Et je crois qu'il a raison, les racistes vont forcément promouvoir des études discriminantes, comparant le QI des noirs et des blancs, mais les égalitaristes réalistes vont aussi prôner une suspension de la recherche et du savoir sur la question afin de ne pas avoir à gérer le cas hypothétique où une réelle inégalité se voit démontrée.
D'où le "tout socialement construit" des égalitaristes de tout poil.
L'enfant humain est une page blanche vierge et le résultat qu'il atteindra ne dépendra que de son environnement et de son éducation. Comme tout le monde subit une éducation x ou y et que l'état vierge de l'humain est impossible à atteindre puisqu'un bébé n'a virtuellement pas de fonctions mentales, il est impossible d'évaluer les différences génétiques, elles ne sont pas pertinentes.

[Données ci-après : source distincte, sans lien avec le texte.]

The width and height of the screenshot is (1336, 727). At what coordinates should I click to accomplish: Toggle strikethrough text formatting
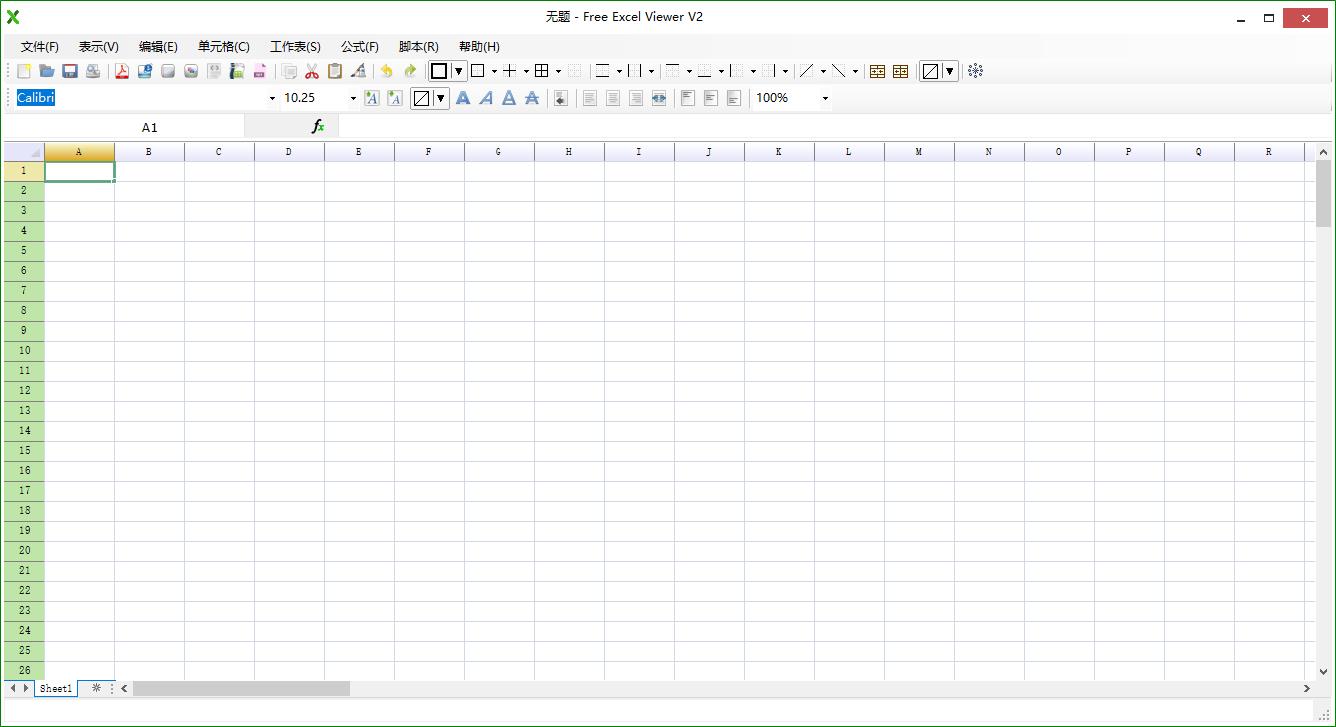pyautogui.click(x=532, y=98)
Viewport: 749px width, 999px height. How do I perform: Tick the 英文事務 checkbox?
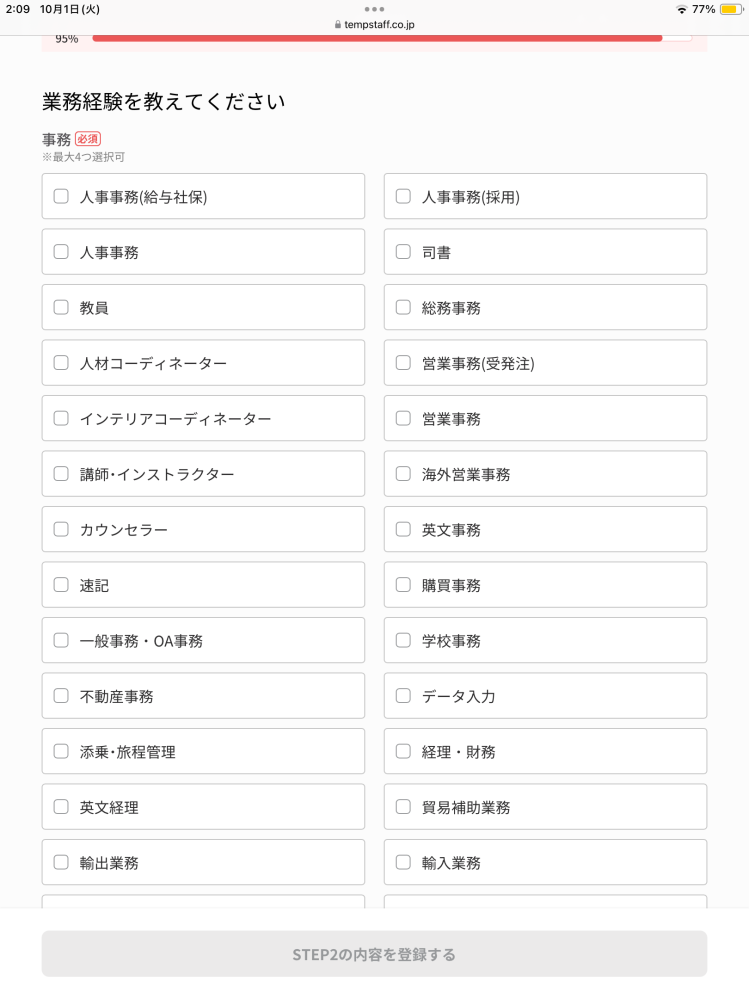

Fort bien, répond le scientifique, dans ce cas, comparons des gens qui ont eu le même genre de background et d'éducation ou des frères jumeaux élevés séparément. On doit simplement changer le protocole.
Là, l'égalitariste qui admet une composante génétique à l'intelligence dira que cela ne doit pas être important, puisqu'il y aura variation au sein même des races et le cerveau humain est complexe, et c'est pas lié directement à quelques allèles et de toute façon j'ai raison.
En dernier recours, il y aura l'égalité virtuelle, à savoir : nous ne sommes pas dotés des mêmes potentiels, mais si nous sommes sains, élevés dans le même contexte, etc. la différence de résultat entre nous deux est simplement trop mince pour qu'on nous discrimine sur cette base, alors autant la négliger.
Tout cela pourrait s'intituler "comment donner le bénéfice du doute", car il s'agit de laisser planer le doute, de la même manière que les probabilités chanciennes disent qu'une pièce a 50% de chance de sortir pile, quand un fréquentiste, empiriste, compterait les 543 occurences de face sur mille lancers et dira ensuite qu'il y a 54.3% de chances, à ce qu'il a observé.
De nouveau une divergence entre le postulé et l'expérience, les principes et les résultats.


Notes :

*Ce qui est parfaitement idiot.
"(...)Pourtant la presse (iciici ou ) a abondamment relayé cette information “étonnante”, la présentant comme “une heureuse nouvelle pour les nuls en maths”: on allait enfin prendre au sérieux leur angoisse, maintenant qu’on l’avait mise en évidence. J’ai du mal à comprendre: en quoi “l’objectivation” de l’angoisse change-t-elle quoique ce soit au problème? Si l’on n’avait rien trouvé sur l’IRM, aurait-il fallu hausser les épaules, balancer deux taloches au cancre et le remettre au boulot? On n’a pas attendu de prouver la réalité biologique des migraines avant de chercher à les soulager, pourquoi en serait-il autrement pour les aversions scolaires?"
-- Xochitili.
Quand quelqu’un est nul en math, peu importe son IRM, il l’est et cela peut être évalué facilement. Ne considérer comme valables que les troubles qu’on peut détecter sur une IRM est nuisible. Que fait-on avec les autres ?
**Chiffres 2011 : 807 hommes, 44 femmes et 37 organisations.